ABD iş piyasasına yayılan kurumsal güveni ve ticari yatırım riskini zayıflatarak ABD işsizlik oranını 50 yılın en düşük seviyelerine olumsuz yönde etkiledi. Kurumsal kar marjları daha yüksek tarifeler nedeniyle artan maliyetlerden sıkıştıkça, yatırım harcamalarındaki yavaş büyüme daha az işe alma ve sonunda işten çıkarmaya yol açabilir. Morgan Stanley'nin ABD ekonomi ekibine göre, son bordro verileri zaten çalışılan saatlerde düşüş gösteriyor, bu da işgücü piyasasının kırılmaya başladığının erken bir işareti.
İşgücü piyasasındaki zayıflık tüketici güvenini azaltmazsa, son tarifeler ona daha doğrudan bir darbe verecektir. Şu ana kadar, Çin'den tarifelere tabi olan toplam ithalatın sadece% 32'si tüketim malları, otomobiller ve otomobil parçalarıdır. Yeni tarifeler bu oranı% 52'ye çıkaracak. İthal tüketim malları üzerindeki yüksek fiyatlar hane halkı gelirlerinin azalmasıyla aynı etkiye sahip olacaktır - tüketim harcamaları azalacaktır. Şimdiye kadar, artan zayıflık belirtileri arasında tüketici harcamaları güçlü seyretmektedir.

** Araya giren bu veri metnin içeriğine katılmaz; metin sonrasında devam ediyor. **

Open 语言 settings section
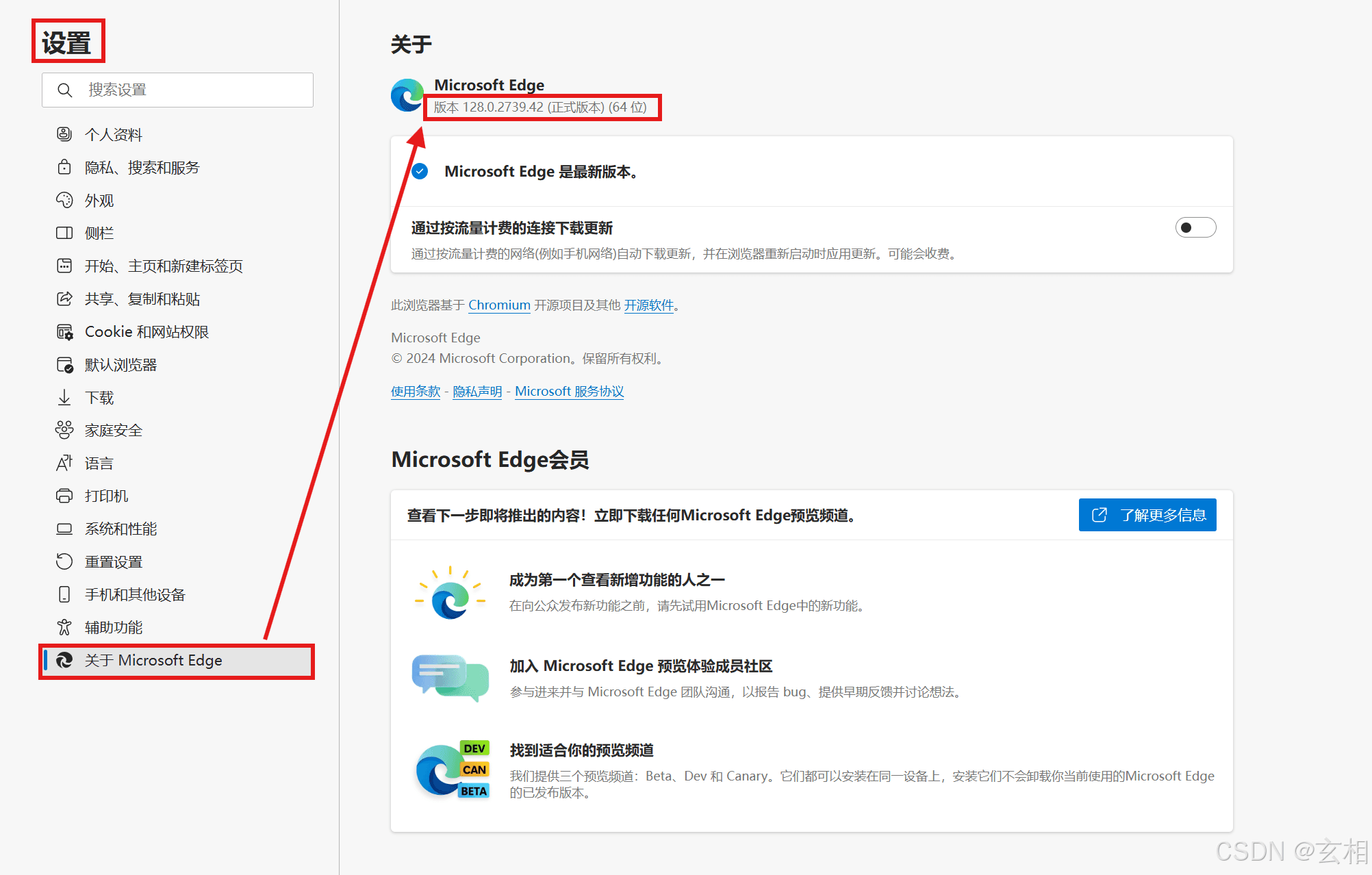 click(x=99, y=464)
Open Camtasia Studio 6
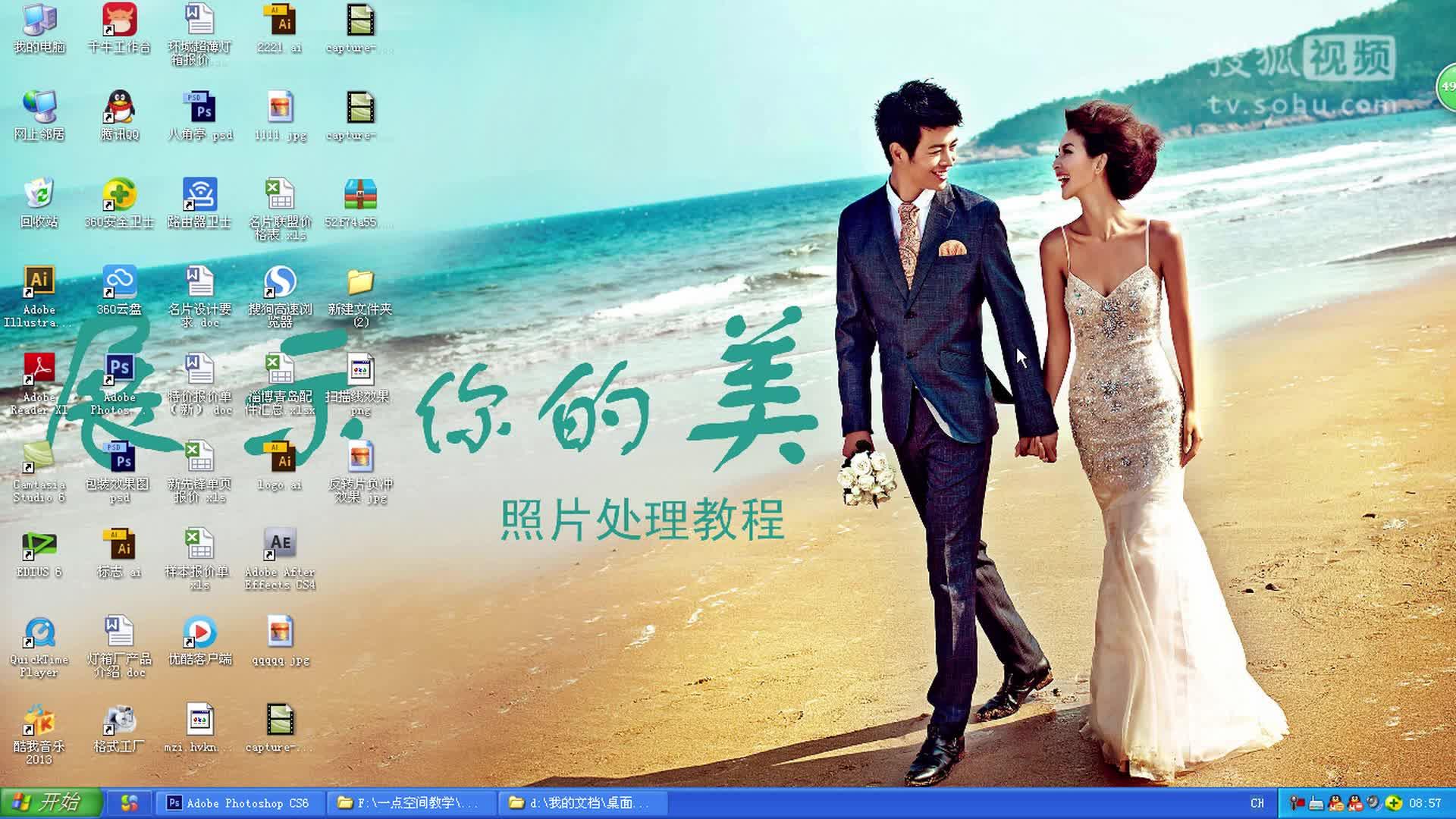The image size is (1456, 819). [39, 458]
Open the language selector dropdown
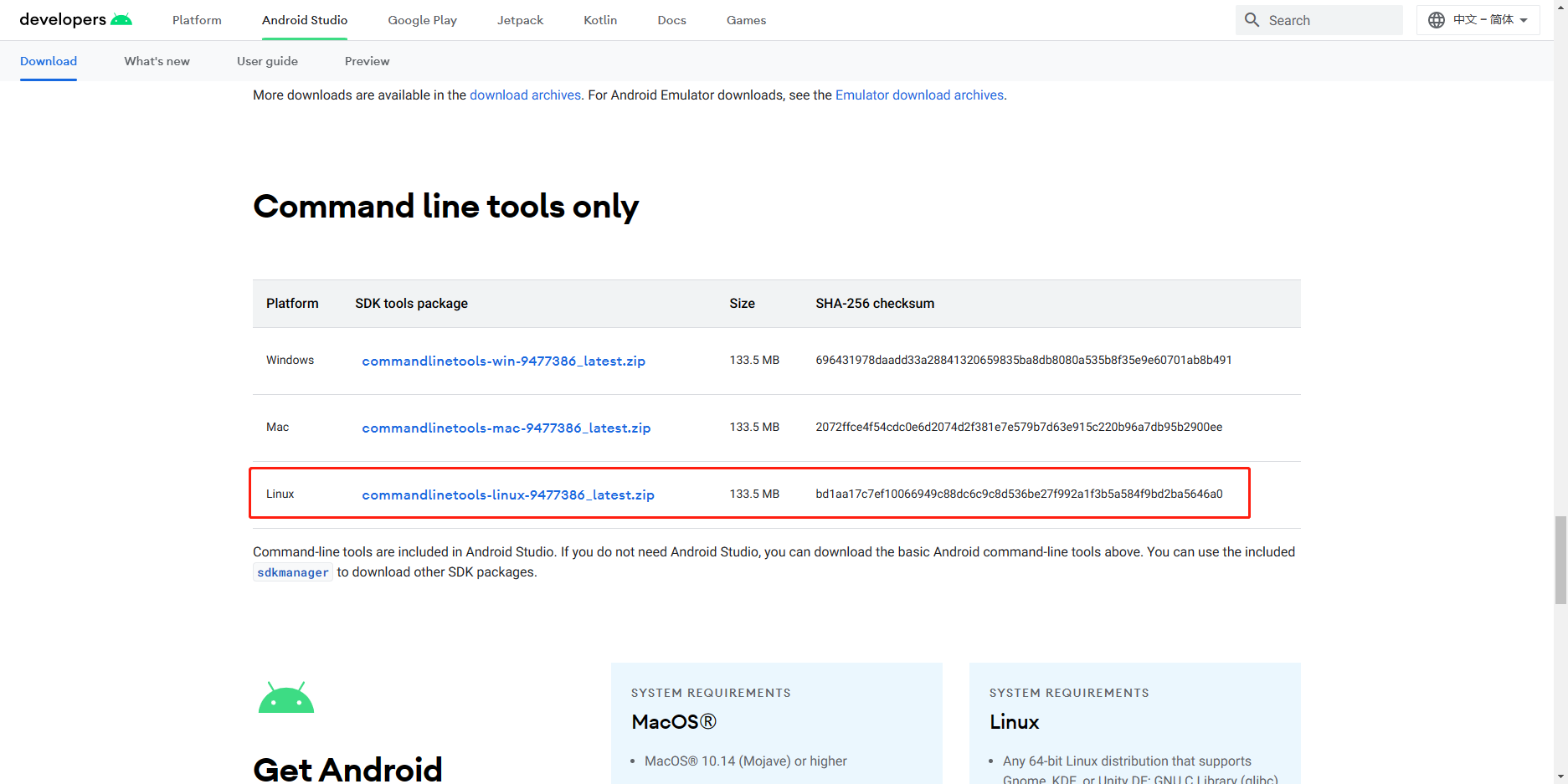Image resolution: width=1568 pixels, height=784 pixels. tap(1478, 19)
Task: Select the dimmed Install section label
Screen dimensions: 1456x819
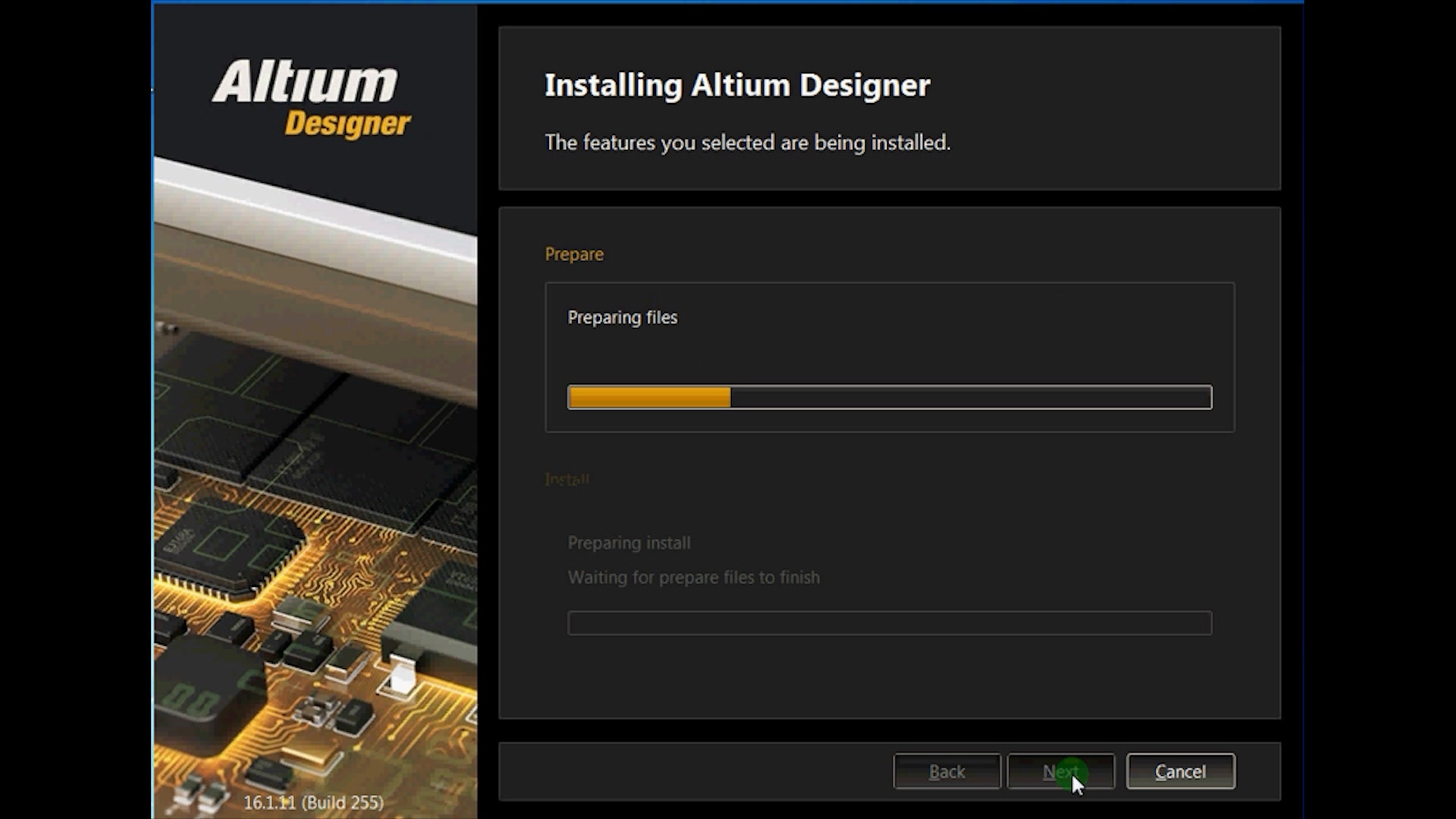Action: point(566,479)
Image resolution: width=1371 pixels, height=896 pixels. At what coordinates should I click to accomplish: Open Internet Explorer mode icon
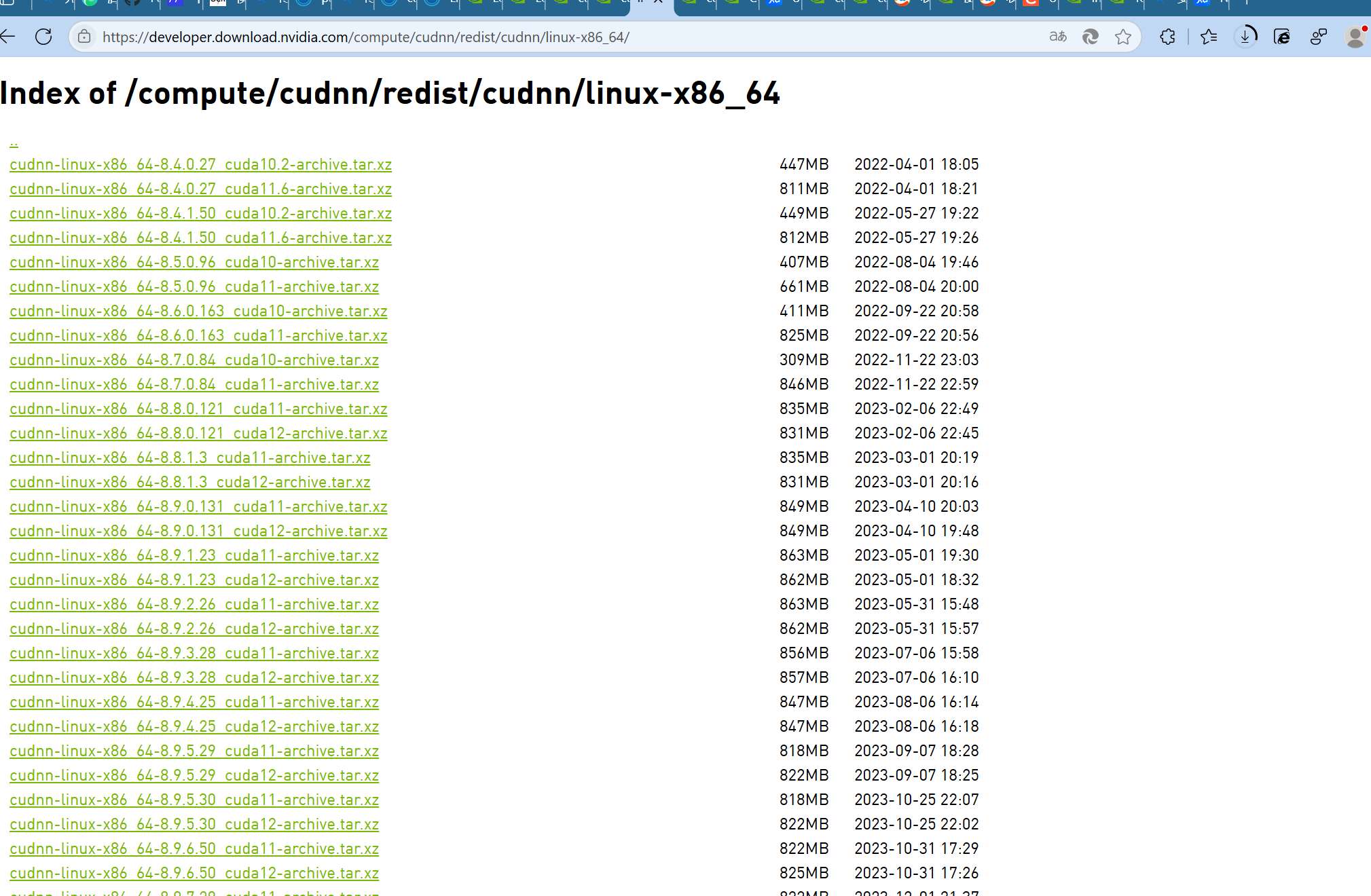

Ticaret gerilimlerinde daha fazla artış olması, ABD Merkez Bankası ve Avrupa Merkez Bankası (ECB) gibi küresel merkez bankaları tarafından para koşullarının hafifletilmesinde hızlanarak karşılanacaktır. Bununla birlikte, bu tür önlemler aşağı yönlü risklerin kontrol altına alınmasına yardımcı olurken, Morgan Stanley'ye göre, ticaret müzakereleri iyileşene ve belirsizlik azalıncaya kadar bir durgunluktan kaçınmaya ve iyileşmeyi tetiklemeye yetmeyeceklerdir.
İleriye bakmak
Faiz oranlarının tarihi düşüklerde olduğu, hatta bazı durumlarda olumsuz olduğu düşünüldüğünde, para politikası yapabilecekleri ile sınırlı olacaktır. Bu durumda, hükümet cüzdanı iplerinin gevşetilmesi ve maliye politikasının ağır kaldırma işlemlerinden daha fazlasını yapması beklenmektedir.